The observability graph: Knowledge graphs for automated infrastructure observability (sponsored by Datadog)

Homin Lee (Datadog)
13:2514:05 Wednesday, 6 November 2019
Location: M1
Tags: wl
Average rating: **...
(2.00, 3 ratings)

Who is this presentation for?

  • Developers, SREs, architects, ML engineers, and data scientists

Level

Beginner

Description

The complexity and dynamism of distributed systems reflect both the teams that develop them and the products they support. Your observability tools need to be dynamic enough to keep up with your changing infrastructure and flexible enough to take in observability data of all types, yet understand that data well enough to show only what you care about.

Knowledge graphs have become an increasingly popular method for storing data, as they can explicitly but also flexibly encode the relationships between entities. Using both domain knowledge and user interaction data, Homin Lee walks you through how to train models to encode the vast amounts of data produced by observability tools into a knowledge graph, discover how they are interlinked, and imbue them with meaning.

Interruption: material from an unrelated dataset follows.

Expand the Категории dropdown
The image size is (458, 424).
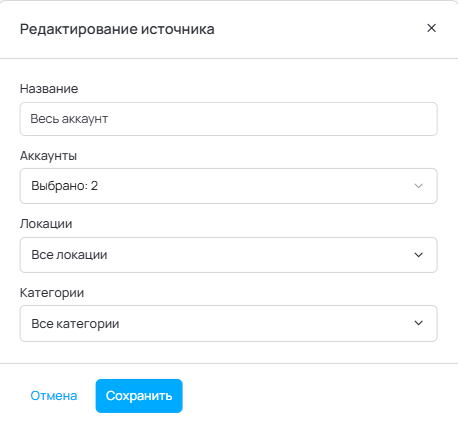click(229, 323)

You’ll see the details of how to construct these knowledge graphs, dubbed observability graphs, to reflect the innate structure (but also the uncertainty) in today’s dynamic infrastructure. Homin outlines how the knowledge graphs can be used to power automated alerting, alert clustering, and automated root-cause analysis.

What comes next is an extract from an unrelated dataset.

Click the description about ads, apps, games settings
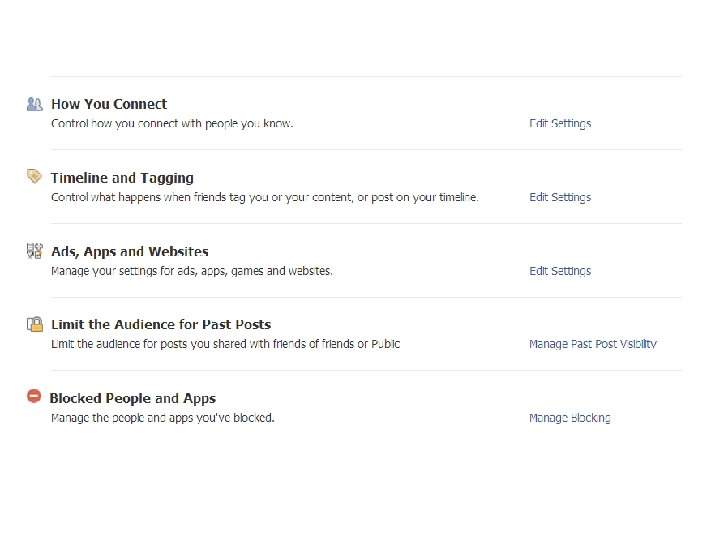 (192, 271)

This session is sponsored by Datadog.

Prerequisite knowledge

  • A basic understanding of observability tools

What you'll learn

  • Discover how to use knowledge graphs to improve your infrastructure observability
Photo of Homin Lee

Homin Lee

Datadog

Homin Lee is a data scientist at Datadog, where he writes algorithms that process trillions of data points a day. Previously, Homin built large-scale machine learning systems at several startups. Homin has a PhD from Columbia University in computational learning theory and was a Computing Innovation Fellow at the University of Texas at Austin.